"The present report, which has been prepared pursuant to Security Council
resolution 1612 (2005), is presented to the Council and its Working Group on
Children and Armed Conflict as the first country report on the situation of children
and armed conflict in Afghanistan. The report covers the period from 1 July 2007 to
15 August 2008.
The report focuses on grave violations perpetrated against children in
Afghanistan and identifies parties to the conflict, both State and non-State actors,
who commit grave abuses against children. In particular, the report highlights the
fact that children have been recruited and utilized by State and non-State armed
groups and that non-State armed groups such as the Taliban continue to train and use
children as suicide bombers.
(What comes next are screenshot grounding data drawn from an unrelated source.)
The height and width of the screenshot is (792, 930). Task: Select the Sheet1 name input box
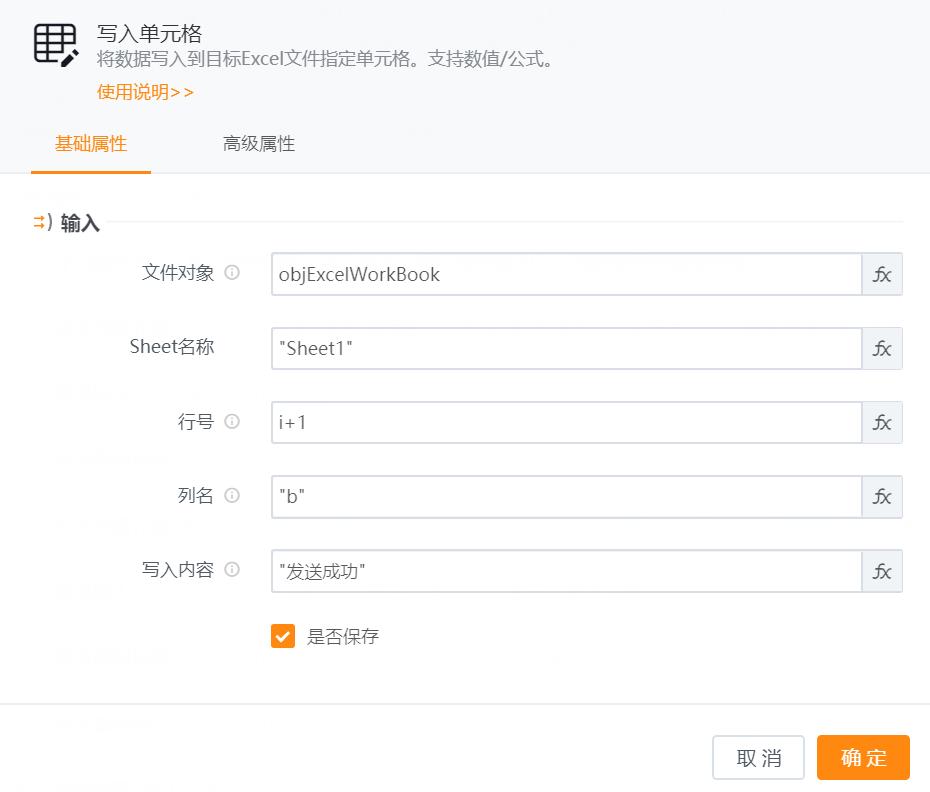click(560, 348)
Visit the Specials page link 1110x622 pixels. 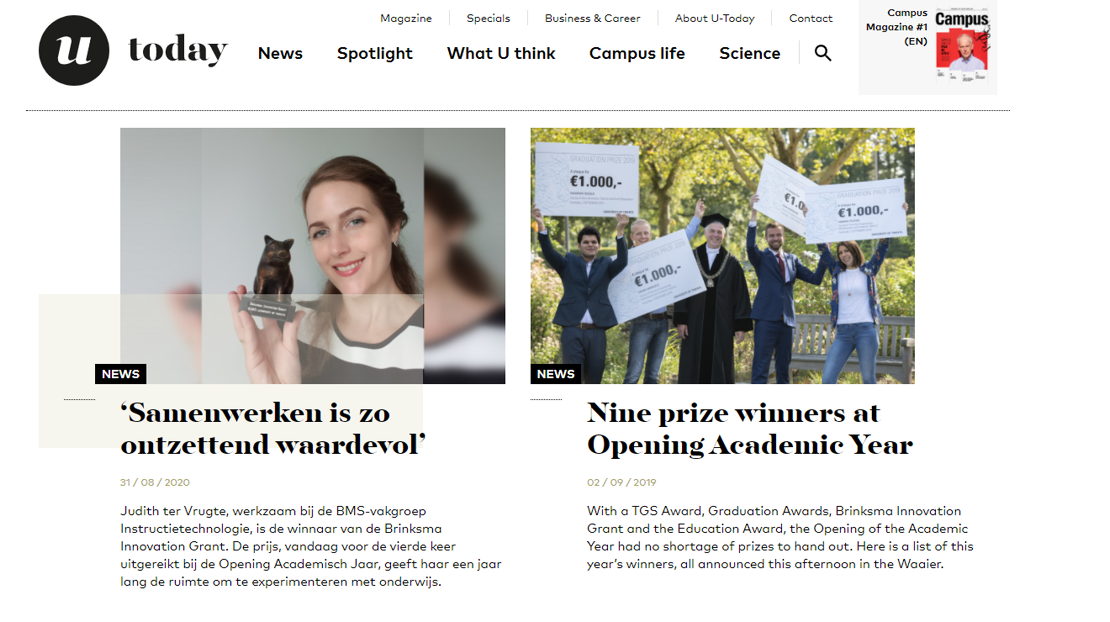[488, 18]
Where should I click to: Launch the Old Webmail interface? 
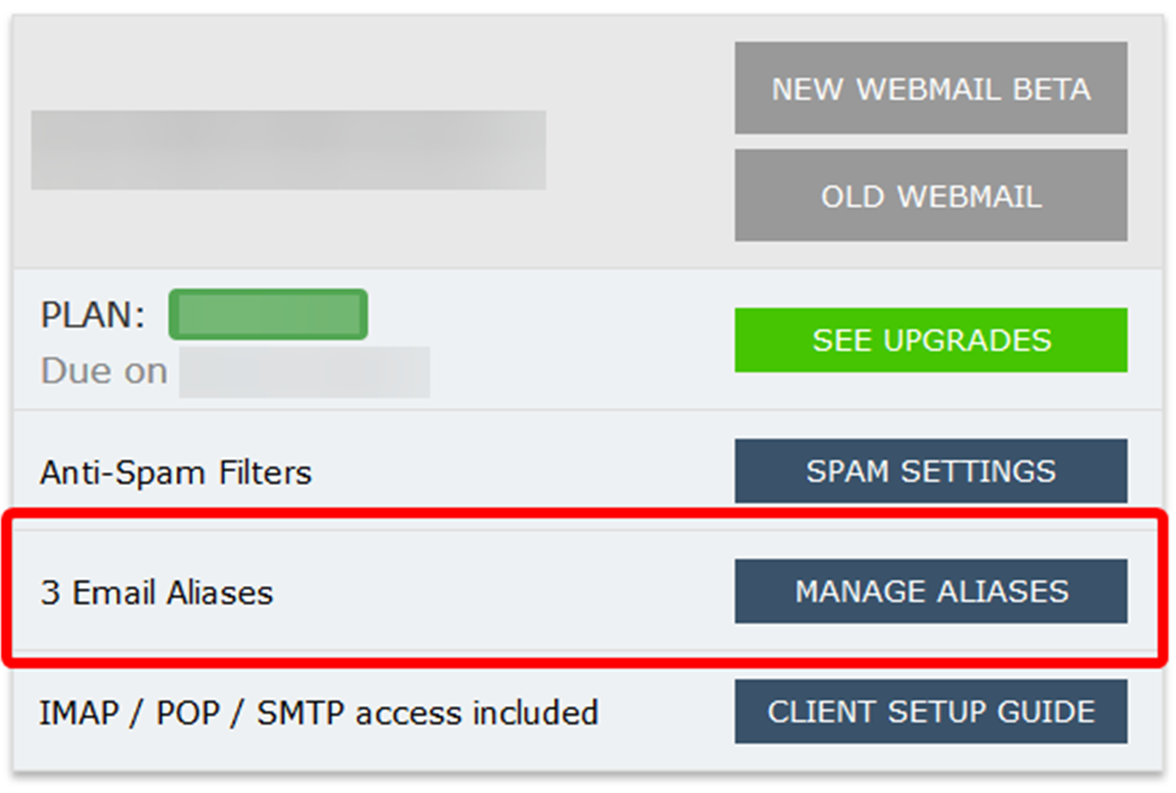pyautogui.click(x=931, y=195)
The report sheds light on the detention of children
accused of association with armed groups by the Government of Afghanistan, and
international military forces in violation of Afghan law and international best
practice. The report also discusses the worrisome increase in the number of children
victims of attacks against schools and communities by non-State armed groups,
including the ever increasing number of children inadvertently killed during
engagements by international and Afghan forces. Finally, the report surveys the need
for greater attention to the problem of sexual violence against children, in particular
against boys, in the context of the ongoing armed conflict in Afghanistan.
The report acknowledges the significant challenges in addressing child rights
violations in Afghanistan and outlines a series of recommendations to end the
recruitment and use of children as well as other grave violations of children’s rights.
It recommends that all parties to the conflict facilitate access to their areas of
operation and ensure the safety of staff for monitoring and reporting purposes. It asks
the United Nations, in consultation with the Government of Afghanistan and
international forces, to investigate ways and means of extending monitoring and
reporting to hitherto inaccessible conflict areas of Afghanistan."